In the last decade, it has become evident that multipotent human MSC, exhibiting immunomodulatory properties, are being utilized in various clinical trials to treat various immunological conditions including steroid-resistant acute graft-versus-host disease (GvHD) following hematopoietic stem cell transplantation, inflammatory bowel diseases, encephalomyelitis and allograft rejection after solid organ transplantation [18,26,27]. To date, numerous cell based-therapies employing MSC to treat diseases in which cellular immune responses are exacerbated, have been registered at clinical-trials.gov. Most significantly, the use of MSC to treat paediatric patients with steroid refractory acute GvHD has been approved in Japan (TEMCELL®, JCR Pharmaceuticals) [28], Canada and New Zealand (Prochymal®; Osiris Therapeutics) [29].

Despite extensive documentation of the interactions between MSC toward different Tcell subpopulations, the exact mechanisms underlying these processes remain unclear.
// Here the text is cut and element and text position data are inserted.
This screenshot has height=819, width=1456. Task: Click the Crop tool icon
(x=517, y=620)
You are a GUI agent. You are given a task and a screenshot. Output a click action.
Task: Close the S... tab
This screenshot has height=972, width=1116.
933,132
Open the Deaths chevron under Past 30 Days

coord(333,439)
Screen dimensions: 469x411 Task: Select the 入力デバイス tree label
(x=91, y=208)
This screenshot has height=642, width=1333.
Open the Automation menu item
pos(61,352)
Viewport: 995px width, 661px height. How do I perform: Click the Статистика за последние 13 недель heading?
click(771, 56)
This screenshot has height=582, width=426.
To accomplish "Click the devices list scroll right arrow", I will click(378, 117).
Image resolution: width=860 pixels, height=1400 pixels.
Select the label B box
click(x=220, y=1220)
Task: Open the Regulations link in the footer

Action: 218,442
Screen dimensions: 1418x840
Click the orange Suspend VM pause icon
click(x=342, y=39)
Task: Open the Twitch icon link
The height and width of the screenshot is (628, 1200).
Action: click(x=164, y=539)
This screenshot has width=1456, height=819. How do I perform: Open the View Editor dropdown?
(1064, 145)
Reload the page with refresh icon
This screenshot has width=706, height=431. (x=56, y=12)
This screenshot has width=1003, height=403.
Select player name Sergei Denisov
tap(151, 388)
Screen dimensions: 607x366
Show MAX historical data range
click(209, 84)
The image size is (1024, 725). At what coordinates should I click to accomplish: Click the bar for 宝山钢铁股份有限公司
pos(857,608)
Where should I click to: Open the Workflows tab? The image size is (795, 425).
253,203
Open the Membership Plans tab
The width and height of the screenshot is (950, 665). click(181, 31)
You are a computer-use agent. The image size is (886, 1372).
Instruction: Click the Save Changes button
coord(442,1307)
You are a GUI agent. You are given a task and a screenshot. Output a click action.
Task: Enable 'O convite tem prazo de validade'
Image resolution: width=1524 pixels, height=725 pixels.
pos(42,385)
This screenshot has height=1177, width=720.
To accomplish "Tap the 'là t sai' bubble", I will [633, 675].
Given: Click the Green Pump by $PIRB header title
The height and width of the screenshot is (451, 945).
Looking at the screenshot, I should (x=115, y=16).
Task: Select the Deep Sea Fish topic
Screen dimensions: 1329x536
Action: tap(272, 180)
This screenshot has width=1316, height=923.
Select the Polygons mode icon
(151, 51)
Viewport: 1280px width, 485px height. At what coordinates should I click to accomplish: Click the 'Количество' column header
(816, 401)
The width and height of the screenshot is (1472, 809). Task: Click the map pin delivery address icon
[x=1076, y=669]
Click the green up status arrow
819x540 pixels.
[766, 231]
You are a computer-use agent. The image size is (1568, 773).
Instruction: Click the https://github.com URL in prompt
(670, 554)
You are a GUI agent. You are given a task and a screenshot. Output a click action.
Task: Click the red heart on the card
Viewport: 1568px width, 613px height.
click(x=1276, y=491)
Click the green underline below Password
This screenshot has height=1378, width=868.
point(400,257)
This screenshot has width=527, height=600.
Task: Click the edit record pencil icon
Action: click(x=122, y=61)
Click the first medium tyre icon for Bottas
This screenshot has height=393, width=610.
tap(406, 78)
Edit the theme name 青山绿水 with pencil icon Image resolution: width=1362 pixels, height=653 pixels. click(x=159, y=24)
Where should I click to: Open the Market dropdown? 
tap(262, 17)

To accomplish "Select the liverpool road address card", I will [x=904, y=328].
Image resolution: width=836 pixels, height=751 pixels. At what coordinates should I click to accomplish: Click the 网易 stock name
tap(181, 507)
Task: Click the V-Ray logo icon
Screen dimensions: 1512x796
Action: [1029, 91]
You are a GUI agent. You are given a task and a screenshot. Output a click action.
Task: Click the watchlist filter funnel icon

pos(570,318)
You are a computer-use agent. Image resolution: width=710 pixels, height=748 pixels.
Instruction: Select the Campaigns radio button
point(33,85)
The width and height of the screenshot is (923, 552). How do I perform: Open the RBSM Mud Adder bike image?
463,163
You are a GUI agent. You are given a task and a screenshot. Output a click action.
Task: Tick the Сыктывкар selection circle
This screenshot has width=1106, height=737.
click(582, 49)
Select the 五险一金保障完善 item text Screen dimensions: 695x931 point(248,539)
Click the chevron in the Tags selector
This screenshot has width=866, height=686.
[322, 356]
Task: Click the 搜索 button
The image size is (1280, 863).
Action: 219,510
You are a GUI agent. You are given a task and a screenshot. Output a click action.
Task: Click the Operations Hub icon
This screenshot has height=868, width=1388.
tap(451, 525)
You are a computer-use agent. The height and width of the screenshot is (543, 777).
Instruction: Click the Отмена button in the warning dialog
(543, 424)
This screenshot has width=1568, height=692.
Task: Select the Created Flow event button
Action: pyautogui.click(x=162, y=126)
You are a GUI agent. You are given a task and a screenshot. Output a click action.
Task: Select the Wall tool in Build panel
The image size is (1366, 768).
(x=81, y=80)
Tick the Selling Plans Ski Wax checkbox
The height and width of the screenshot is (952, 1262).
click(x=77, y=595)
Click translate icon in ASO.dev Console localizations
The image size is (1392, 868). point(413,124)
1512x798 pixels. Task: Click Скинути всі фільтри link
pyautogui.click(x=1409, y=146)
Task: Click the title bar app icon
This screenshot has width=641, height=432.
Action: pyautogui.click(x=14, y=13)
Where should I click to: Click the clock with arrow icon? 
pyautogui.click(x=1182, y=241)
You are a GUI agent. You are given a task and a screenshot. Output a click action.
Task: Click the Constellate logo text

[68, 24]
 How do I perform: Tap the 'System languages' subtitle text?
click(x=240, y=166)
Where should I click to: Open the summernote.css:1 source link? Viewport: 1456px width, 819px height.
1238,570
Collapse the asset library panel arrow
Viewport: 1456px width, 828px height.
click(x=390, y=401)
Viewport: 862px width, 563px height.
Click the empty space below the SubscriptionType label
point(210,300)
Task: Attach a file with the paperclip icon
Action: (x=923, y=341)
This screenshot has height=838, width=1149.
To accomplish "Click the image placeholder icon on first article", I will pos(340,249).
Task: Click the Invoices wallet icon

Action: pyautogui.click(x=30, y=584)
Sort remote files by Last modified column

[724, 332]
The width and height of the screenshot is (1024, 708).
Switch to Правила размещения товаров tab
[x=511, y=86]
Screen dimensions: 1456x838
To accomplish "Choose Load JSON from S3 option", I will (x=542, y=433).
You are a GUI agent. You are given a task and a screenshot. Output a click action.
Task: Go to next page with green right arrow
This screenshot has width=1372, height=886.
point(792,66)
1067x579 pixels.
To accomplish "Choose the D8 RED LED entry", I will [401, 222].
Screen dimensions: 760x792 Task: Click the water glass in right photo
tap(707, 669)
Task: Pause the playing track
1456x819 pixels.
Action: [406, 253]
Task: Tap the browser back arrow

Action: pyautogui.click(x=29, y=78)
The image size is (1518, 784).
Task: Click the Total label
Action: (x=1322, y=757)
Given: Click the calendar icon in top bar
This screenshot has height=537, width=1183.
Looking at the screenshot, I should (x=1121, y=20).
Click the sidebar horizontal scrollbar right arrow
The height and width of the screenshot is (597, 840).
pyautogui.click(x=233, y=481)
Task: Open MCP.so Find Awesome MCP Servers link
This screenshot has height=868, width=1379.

Recent studies indicate that multiple immunosuppressive factors can be released or expressed by MSC and the nature of these factors is dependent on the type of stimuli received by MSC, such as allogeneic determinants, membrane-bound proteins, mitogens and cytokines [27,30]. Several independent studies have indicated that hepatocyte growth factor (HGF), transforming growth factor-β1 (TGF-β1), indoleamine 2,3-dioxygenase (IDO), prostaglandin E2 (PGE2), HLA-G5 and IL-10 are all key players in MSC-mediated immunosuppression in vitro [30,31]. Other studies have suggested that contact-dependent mechanisms are involved, including the B7-H1/PD-1 pathway [13,18]. While some of these factors partially contribute to the immunomodulatory properties of MSC, the underlying mechanisms that regulate MSC mediated immune cell action are far more complex than initially thought.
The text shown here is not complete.